About Grafton Sciences
We’re building AI systems with general physical ability — the capacity to experiment, engineer, or manufacture anything. We believe achieving this is a key step towards building superintelligence. With deep technical roots and real-world progress at scale (e.g., a $42M NIH project), we’re pushing the frontier of physical AI. Joining us means inventing from first principles, owning real systems end-to-end, and helping build a capability the world has never had before.
About the Role
We’re seeking a Senior Digital Twin ML Engineer to build high-fidelity digital twins of robotic, electromechanical, and experimental systems. You’ll design model-identification pipelines, calibration routines, dynamic-model learning systems, and multi-scale representations that enable accurate predictive simulation and closed-loop interaction with RL, planning, and control stacks. This role blends physics intuition, ML modeling, and hands-on experimentation to ensure digital twins remain stable, accurate, and continuously updated as real systems evolve.
Responsibilities
• Develop model-identification pipelines, parameter fitting routines, and adaptive calibration systems for digital twins.
• Build ML-based dynamic models, multi-scale physics approximators, and hybrid simulation frameworks.

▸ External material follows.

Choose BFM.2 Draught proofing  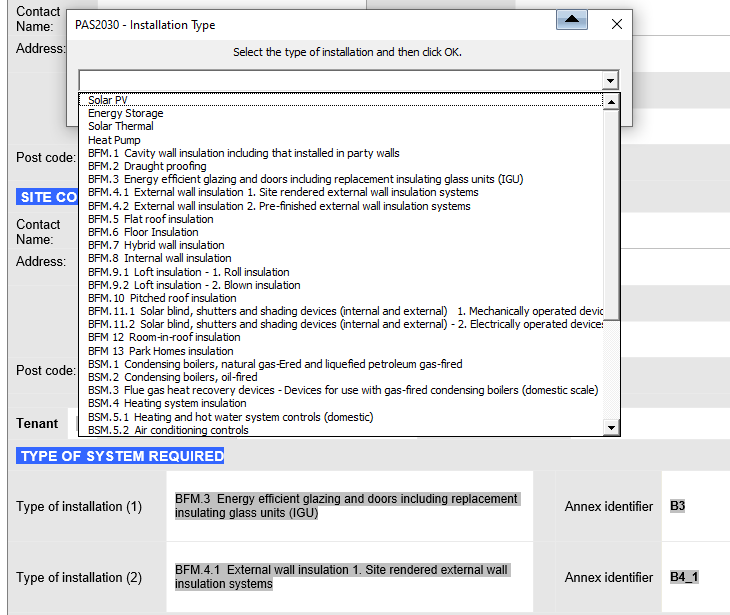point(147,166)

• Ensure twin fidelity, stability, and cross-version consistency as real systems change or new data arrives.
• Collaborate with simulation, RL, controls, and agent systems teams to integrate digital twins into learning and decision-making workflows.
Qualifications
• Strong experience building or calibrating digital twins, dynamic models, or data-driven physics models.

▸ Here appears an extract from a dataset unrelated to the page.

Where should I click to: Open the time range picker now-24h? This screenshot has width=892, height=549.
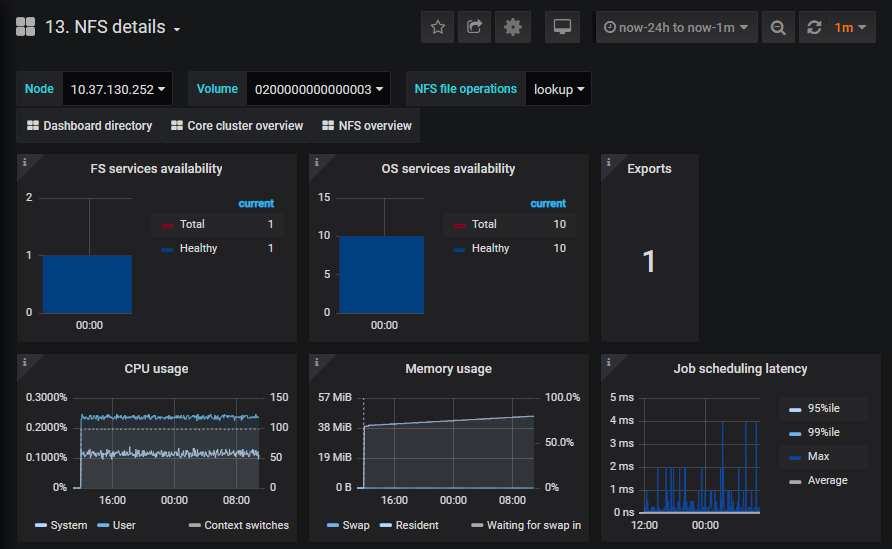[676, 27]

• Familiarity with system identification, time-series modeling, physical parameter estimation, and stability/fidelity considerations.
• Ability to blend physics, machine learning, and experimental data into robust predictive models.
• Comfortable working across ML, simulation tools, and physical hardware interfaces in a fast-moving research and engineering environment.
Above all, we look for candidates who can demonstrate world-class excellence.
Compensation
We offer competitive salary, meaningful equity, and benefits.
Top Skills
What We Do
Grafton Sciences is pioneering AI systems with general physical ability, the capacity to experiment, engineer, or manufacture anything. By pairing this physical substrate with advanced learning architectures, our goal is to build superintelligence. Backed by leading partners, including ARPA-H, we are redefining how the physical world is queried at scale.